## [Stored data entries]
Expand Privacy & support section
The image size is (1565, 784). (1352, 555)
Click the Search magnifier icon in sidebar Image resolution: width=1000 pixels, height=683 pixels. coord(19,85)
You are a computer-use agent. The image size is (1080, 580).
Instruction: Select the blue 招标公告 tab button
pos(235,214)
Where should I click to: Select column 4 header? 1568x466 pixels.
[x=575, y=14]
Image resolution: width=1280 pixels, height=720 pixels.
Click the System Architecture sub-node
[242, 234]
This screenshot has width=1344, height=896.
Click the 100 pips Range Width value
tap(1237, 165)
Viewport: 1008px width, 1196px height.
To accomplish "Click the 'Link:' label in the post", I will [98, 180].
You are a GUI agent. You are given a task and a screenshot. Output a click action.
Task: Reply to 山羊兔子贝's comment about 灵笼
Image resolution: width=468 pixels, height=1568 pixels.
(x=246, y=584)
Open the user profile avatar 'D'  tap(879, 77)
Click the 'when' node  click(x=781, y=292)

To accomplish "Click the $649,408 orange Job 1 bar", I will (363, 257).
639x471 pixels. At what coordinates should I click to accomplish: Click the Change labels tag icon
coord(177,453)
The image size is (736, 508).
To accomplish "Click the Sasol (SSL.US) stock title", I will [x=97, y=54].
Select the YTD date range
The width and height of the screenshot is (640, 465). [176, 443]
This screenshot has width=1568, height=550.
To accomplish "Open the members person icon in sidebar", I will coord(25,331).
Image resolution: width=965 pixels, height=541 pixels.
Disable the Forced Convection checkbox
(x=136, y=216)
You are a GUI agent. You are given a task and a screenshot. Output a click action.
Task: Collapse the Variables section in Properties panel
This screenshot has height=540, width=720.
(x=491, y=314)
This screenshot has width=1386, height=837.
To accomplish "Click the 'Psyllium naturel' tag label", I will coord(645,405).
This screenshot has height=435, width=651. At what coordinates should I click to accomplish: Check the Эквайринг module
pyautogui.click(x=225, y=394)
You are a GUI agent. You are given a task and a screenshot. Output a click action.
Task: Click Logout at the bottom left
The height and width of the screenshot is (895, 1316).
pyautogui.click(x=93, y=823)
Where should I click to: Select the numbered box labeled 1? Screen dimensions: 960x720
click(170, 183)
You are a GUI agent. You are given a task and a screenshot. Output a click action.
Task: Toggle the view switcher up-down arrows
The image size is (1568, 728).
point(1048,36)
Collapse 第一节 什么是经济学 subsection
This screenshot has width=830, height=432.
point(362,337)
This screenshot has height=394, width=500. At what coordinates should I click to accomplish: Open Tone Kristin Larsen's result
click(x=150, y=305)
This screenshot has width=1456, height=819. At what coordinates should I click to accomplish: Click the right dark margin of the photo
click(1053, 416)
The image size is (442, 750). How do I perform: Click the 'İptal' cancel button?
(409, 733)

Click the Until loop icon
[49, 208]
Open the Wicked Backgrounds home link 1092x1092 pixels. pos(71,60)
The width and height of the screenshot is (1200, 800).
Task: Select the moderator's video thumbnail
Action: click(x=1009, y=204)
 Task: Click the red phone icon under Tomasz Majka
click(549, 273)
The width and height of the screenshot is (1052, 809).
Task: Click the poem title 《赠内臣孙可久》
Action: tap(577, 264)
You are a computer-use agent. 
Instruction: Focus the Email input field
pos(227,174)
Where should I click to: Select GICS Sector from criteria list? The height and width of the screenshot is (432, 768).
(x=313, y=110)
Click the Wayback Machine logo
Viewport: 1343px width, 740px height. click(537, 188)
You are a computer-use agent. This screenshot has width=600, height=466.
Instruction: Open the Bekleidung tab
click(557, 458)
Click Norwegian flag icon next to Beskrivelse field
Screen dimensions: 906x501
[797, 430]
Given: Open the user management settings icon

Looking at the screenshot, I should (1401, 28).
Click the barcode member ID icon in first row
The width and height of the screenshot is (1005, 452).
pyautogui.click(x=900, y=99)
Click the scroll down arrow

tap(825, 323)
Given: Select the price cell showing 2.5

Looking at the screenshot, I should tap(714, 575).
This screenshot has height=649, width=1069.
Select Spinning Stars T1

## [WORK INSTRUCTION]
Show the lines above with "computer".

## [PROBLEM SOLUTION]
You are a computer-use agent. The image size is (1080, 580).
You are a computer-use agent. 
You are a computer-use agent. This screenshot has width=600, height=466.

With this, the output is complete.